HNPCC clinical diagnosis was significantly more prevalent among younger patients in agreement with previous studies [18, 19]. In some other studies, the mean age at diagnosis for HNPCC patients was reported to be between 52–60 yrs [20, 21]. However, we found that almost 3% of patients over 45 yrs belonged to families fulfilling Amsterdam criteria. This indicates that taking detailed family history even in old cases is necessary and could identify CRC families with known genetic risk.

Also, we have found higher frequency of familial clustering of CRC apart from HNPCC cases in younger patients (Table 3).This in agreement with studies in other populations, suggests stronger genetic background in younger onset CRC patients [22].

We observed 15 families who did not fulfill HNPCC criteria, but with more than 2 CRC relatives in the family (Table 3). It was previously suggested that some familial cancers might be due to common environmental exposures of family members rather than genetic clustering of cancer [23], but more recently; it has been shown that familial risk for CRC are mainly due to heritable causes [24]. Therefore, these families could be added to HNPCC families to undergo analysis of MMR genes [25]. However, not all CRC clustering could be attributed to defects in genes involved in mismatch repair [26], and unknown loci may be responsible for much of the familial aggregation of CRC [27].

It is suggested that family history of CRC is related to the localization of tumor. Some studies proposed a stronger familial component for proximal than for distal colon cancer [6, 28], while this association was not observed in other studies [29]. In our study, right-sided tumors occurred more frequently in patients with positive family history of CRC compared to those without this history (36.9% vs. 17.7%, p < 0.001). This pattern was almost the same in patients over and under 45 yrs of age (Table 4). Also, we have found rectal cancer to be less frequent among younger probands with positive CRC family history. This is in agrremnet with the previous report of Olsson L and Lindblom A, in which the frequency of sigmoid cancer was shown to be lower among familial CRC cases compared to sporadic patients [21]. Altogether, these findings could indicate a difference in carcinogenic pathways based on the tumor location with heritable causes mostly affecting the right colon and exogenous factors responsible for carcinogenesis in the distal part of the large bowel. It has been suggested that chromosomal instability affecting allelic losses of APC and P53 are more frequent in distal colonic and rectal tumors than in proximal lesions. On the other hand, microsatellite instability is more common in proximal tumors [30].

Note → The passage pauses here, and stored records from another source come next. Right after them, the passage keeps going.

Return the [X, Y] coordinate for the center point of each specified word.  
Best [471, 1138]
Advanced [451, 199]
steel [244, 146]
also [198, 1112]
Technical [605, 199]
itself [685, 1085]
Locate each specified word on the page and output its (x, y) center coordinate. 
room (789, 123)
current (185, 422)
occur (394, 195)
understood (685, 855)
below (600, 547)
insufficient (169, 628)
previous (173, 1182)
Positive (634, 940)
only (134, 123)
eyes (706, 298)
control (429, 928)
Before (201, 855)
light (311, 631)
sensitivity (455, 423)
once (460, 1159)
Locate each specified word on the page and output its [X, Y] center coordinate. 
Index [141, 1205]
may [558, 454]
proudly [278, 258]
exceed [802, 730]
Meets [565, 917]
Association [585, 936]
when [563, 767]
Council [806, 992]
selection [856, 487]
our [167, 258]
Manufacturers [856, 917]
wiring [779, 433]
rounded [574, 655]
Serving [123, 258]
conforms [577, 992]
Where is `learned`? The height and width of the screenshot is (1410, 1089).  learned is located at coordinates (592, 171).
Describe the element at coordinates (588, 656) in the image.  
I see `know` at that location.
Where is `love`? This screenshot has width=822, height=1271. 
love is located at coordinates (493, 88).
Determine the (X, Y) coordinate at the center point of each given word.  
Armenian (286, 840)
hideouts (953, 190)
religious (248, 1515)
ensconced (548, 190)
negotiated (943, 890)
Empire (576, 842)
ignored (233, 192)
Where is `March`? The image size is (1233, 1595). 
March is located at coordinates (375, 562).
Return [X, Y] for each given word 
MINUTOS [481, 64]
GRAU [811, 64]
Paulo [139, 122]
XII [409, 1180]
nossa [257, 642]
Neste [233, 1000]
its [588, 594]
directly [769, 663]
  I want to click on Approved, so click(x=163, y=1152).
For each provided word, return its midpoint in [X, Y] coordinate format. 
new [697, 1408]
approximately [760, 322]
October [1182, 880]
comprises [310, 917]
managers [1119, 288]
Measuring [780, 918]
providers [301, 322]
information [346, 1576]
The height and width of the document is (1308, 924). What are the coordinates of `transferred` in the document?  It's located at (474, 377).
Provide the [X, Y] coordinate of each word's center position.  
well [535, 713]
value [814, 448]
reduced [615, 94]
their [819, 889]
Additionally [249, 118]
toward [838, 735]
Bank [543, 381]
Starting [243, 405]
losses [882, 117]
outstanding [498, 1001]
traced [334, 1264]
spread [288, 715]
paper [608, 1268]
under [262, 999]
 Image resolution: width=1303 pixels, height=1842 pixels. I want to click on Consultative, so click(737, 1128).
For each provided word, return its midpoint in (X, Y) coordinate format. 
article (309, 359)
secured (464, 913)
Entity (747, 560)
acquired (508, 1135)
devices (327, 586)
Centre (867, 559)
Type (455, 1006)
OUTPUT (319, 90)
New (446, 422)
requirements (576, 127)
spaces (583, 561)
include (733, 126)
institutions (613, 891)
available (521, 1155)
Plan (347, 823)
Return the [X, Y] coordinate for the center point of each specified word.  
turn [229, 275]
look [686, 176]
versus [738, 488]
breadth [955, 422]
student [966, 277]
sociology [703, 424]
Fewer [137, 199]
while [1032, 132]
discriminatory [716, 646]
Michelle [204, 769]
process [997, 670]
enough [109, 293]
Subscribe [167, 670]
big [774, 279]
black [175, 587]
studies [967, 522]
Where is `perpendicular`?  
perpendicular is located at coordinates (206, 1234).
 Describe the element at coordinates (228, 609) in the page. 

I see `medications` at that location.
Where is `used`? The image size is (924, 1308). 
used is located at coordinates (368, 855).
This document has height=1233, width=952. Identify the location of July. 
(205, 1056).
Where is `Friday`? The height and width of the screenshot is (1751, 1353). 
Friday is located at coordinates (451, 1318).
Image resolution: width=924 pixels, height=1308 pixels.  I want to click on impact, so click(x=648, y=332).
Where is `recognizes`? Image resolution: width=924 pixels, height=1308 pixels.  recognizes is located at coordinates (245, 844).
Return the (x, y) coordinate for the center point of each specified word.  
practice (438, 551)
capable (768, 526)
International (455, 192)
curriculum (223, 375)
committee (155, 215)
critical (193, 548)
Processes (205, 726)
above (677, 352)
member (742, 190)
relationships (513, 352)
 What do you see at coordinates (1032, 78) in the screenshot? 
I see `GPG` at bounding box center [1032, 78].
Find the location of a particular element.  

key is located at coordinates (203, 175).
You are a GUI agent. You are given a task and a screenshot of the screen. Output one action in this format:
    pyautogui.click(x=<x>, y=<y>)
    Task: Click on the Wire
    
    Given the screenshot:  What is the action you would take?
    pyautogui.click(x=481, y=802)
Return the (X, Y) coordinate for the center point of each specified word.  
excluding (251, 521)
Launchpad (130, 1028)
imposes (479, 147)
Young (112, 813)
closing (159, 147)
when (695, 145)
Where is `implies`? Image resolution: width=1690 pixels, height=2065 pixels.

Appropriate screening strategies should be considered to decrease the burden of CRC in Iran.Our ongoing molecular and genetic studies including analysis of micro satellite instability and mismatch repair gene mutations would most likely help us to characterize the molecular basis for the observed clustering of colorectal cancer among families of younger onset patients and could lead to the adoption of simpler and more cost effective molecular screening in the future.

Conclusion

Clinical diagnosis of HNPCC was observed in 21 (4.7%) probands in our study. Familial clustering of CRC was more frequent in younger probands. The right side of the colon was more frequently affected in patients with positive family history of CRC. This indicates that a detailed family history is mandatory in colorectal cancer patients with particular attention to younger onset cases and those with right-sided tumors.